*EXERCISE PROMPT:* Reproduce this listing from its first line through the line with "Click the Dark", inclusive, leaving out all that follows.

*RECORDS FOR PROCESSING:*
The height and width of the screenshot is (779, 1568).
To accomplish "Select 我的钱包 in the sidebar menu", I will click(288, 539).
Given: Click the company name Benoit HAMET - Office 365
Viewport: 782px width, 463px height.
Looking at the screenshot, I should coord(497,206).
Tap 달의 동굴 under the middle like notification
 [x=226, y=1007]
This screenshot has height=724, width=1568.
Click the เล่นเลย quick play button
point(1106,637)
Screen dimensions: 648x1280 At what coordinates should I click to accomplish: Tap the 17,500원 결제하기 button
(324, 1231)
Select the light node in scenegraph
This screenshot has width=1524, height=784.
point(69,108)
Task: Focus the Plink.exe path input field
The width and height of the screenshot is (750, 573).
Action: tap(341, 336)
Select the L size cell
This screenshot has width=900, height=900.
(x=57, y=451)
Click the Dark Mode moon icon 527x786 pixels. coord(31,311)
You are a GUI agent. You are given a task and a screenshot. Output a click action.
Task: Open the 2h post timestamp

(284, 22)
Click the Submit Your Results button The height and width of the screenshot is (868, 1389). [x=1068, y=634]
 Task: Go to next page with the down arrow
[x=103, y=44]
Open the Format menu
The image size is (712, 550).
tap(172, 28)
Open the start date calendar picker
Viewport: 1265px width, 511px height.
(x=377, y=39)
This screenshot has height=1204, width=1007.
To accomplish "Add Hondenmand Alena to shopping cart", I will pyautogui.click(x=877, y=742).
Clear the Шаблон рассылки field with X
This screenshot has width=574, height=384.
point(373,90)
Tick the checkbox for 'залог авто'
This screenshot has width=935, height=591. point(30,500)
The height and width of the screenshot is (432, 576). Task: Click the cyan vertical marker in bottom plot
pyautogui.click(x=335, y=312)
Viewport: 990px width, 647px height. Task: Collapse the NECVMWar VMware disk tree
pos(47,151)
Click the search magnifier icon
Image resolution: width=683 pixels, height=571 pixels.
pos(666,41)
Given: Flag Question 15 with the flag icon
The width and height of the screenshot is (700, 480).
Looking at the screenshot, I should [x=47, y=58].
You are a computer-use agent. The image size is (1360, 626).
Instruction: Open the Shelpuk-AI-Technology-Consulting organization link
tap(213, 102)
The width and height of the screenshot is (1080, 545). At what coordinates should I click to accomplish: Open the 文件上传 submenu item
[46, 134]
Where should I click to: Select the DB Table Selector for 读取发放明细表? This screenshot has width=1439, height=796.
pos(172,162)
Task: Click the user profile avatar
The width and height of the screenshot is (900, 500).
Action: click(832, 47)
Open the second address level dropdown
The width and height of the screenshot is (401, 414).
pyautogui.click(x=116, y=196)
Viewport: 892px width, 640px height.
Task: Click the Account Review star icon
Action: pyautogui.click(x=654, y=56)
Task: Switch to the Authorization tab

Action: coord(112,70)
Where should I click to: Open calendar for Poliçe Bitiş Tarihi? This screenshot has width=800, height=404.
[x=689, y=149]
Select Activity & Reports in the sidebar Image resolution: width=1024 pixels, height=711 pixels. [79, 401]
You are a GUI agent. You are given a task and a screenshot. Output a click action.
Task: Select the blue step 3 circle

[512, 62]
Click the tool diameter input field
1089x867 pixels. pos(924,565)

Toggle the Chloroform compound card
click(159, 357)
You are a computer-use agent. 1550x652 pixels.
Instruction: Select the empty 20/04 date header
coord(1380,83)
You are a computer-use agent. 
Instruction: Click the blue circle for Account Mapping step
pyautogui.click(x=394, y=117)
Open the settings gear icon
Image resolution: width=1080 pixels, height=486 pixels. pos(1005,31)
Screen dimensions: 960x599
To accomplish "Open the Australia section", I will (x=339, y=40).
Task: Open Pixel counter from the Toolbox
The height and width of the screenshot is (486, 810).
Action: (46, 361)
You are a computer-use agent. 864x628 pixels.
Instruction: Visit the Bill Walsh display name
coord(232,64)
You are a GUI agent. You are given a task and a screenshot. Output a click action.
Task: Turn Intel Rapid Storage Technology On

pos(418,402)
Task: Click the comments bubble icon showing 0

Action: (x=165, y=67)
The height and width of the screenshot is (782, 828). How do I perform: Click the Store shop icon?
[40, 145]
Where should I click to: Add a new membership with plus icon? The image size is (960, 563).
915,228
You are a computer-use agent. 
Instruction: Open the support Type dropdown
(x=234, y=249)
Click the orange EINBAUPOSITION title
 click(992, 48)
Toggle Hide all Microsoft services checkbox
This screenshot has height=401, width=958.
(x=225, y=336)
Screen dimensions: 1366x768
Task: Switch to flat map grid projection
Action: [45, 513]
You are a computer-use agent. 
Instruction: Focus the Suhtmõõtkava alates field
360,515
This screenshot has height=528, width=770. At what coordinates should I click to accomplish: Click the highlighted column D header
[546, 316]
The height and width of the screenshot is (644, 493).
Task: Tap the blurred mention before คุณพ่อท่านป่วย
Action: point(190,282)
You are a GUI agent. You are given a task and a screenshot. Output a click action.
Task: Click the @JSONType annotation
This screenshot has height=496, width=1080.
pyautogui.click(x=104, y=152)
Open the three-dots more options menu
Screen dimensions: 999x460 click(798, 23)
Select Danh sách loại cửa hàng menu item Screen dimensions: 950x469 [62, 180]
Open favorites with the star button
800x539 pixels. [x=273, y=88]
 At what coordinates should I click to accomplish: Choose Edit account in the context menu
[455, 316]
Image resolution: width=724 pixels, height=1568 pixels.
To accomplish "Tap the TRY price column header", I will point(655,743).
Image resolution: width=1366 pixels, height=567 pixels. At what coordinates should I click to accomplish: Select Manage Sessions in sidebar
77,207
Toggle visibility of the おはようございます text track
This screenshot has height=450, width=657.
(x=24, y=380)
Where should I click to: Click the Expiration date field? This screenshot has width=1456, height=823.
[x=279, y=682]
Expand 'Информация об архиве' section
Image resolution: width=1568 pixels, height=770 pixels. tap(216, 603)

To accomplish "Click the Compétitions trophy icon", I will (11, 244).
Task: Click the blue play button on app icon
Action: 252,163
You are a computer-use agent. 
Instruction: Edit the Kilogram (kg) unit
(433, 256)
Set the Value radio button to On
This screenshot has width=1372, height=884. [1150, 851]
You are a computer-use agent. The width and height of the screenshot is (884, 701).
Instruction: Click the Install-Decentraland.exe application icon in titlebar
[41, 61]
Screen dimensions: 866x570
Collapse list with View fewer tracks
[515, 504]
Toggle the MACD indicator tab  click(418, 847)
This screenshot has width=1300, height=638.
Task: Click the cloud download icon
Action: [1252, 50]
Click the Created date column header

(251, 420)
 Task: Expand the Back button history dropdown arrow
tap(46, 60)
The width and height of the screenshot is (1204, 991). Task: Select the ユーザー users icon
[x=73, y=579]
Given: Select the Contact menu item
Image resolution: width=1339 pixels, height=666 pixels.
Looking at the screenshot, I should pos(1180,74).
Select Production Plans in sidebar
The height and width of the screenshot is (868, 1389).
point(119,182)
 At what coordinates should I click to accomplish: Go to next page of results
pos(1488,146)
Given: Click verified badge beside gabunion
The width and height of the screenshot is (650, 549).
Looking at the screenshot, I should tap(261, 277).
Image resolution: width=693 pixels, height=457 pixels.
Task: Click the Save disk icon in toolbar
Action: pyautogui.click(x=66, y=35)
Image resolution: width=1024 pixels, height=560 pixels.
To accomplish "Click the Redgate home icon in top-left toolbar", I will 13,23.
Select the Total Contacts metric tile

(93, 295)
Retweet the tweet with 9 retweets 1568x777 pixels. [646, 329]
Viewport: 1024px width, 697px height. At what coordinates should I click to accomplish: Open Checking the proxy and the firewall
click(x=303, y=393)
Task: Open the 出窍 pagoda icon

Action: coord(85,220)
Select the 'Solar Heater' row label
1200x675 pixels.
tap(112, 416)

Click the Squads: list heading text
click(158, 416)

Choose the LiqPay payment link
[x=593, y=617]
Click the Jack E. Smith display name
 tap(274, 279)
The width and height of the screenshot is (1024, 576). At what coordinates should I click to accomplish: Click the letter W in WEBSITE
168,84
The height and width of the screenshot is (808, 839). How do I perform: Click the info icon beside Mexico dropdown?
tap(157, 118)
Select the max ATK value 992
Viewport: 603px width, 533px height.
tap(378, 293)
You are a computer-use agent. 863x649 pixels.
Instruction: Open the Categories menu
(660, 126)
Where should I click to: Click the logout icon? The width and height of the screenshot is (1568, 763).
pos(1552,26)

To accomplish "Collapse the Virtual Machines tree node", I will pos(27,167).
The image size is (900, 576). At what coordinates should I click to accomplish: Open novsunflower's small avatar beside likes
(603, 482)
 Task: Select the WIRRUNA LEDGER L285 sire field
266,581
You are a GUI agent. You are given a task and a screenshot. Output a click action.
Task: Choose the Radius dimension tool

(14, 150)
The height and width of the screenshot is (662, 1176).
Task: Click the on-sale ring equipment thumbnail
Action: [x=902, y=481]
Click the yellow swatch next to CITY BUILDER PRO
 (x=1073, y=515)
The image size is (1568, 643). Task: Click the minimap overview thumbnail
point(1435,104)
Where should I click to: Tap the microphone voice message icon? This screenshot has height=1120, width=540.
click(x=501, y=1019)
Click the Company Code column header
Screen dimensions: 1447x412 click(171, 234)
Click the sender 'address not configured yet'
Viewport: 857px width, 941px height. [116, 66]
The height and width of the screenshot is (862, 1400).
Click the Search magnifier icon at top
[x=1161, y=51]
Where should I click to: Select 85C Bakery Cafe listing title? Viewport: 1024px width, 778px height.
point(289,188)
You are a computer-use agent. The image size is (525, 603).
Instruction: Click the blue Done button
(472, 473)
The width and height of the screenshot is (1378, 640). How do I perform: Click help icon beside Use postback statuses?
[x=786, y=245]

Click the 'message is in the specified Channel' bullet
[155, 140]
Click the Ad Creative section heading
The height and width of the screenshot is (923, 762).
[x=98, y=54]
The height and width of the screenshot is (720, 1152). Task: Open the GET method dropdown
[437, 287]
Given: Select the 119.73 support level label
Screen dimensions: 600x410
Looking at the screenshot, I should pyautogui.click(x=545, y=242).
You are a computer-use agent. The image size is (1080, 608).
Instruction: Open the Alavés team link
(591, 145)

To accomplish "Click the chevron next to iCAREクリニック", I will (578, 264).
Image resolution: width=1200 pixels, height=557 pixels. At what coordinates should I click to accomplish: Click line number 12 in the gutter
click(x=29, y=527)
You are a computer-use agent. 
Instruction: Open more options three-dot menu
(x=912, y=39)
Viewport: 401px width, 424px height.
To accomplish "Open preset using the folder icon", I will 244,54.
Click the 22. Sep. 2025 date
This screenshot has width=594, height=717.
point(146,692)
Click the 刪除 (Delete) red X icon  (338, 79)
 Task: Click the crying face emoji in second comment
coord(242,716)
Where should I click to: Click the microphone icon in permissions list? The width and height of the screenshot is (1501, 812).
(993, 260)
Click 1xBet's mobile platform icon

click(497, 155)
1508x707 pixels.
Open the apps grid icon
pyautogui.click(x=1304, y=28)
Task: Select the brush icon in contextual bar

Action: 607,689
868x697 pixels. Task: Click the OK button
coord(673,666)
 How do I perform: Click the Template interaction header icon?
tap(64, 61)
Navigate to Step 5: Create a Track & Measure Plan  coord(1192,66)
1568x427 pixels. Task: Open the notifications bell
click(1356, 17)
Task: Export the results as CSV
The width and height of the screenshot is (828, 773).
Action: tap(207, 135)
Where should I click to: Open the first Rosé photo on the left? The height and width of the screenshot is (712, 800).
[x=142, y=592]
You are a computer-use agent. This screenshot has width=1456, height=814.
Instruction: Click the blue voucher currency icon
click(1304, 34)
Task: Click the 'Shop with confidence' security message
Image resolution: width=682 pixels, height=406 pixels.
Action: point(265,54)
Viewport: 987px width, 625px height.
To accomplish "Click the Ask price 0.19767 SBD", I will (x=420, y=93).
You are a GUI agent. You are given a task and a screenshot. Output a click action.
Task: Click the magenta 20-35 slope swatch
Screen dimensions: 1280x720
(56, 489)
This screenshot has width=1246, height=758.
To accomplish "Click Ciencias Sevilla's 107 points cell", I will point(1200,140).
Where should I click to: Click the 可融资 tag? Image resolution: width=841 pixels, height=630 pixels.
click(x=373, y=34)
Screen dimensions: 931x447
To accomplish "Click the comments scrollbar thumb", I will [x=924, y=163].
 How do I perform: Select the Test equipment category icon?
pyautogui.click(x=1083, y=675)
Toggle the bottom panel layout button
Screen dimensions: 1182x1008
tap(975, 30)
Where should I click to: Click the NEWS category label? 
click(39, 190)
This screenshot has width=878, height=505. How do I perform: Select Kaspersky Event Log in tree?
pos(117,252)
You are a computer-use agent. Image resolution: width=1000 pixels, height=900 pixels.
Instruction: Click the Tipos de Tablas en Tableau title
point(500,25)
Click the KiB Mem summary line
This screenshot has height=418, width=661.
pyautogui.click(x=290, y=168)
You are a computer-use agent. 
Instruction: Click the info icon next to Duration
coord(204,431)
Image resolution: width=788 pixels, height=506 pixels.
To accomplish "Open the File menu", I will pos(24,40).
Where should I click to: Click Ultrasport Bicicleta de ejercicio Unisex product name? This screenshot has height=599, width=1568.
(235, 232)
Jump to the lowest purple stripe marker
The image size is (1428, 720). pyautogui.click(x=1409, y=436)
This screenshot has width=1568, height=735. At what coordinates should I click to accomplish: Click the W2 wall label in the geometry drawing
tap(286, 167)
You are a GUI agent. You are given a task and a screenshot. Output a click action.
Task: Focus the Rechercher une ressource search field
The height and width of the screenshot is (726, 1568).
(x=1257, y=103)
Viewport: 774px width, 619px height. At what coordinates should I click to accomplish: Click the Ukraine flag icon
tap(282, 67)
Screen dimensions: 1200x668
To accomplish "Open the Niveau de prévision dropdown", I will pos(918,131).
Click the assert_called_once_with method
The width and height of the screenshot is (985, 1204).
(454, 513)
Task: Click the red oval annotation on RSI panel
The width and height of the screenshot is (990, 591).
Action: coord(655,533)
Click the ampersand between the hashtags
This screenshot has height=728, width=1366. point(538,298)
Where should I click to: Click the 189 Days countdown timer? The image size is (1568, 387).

*PROBLEM SOLUTION:*
The height and width of the screenshot is (779, 1568).
To accomplish "Select 我的钱包 in the sidebar menu", I will click(288, 539).
Given: Click the company name Benoit HAMET - Office 365
Viewport: 782px width, 463px height.
Looking at the screenshot, I should coord(497,206).
Tap 달의 동굴 under the middle like notification
 [x=226, y=1007]
This screenshot has height=724, width=1568.
Click the เล่นเลย quick play button
point(1106,637)
Screen dimensions: 648x1280 At what coordinates should I click to accomplish: Tap the 17,500원 결제하기 button
(324, 1231)
Select the light node in scenegraph
This screenshot has width=1524, height=784.
point(69,108)
Task: Focus the Plink.exe path input field
The width and height of the screenshot is (750, 573).
Action: tap(341, 336)
Select the L size cell
This screenshot has width=900, height=900.
(x=57, y=451)
Click the Dark Mode moon icon 527x786 pixels. coord(31,311)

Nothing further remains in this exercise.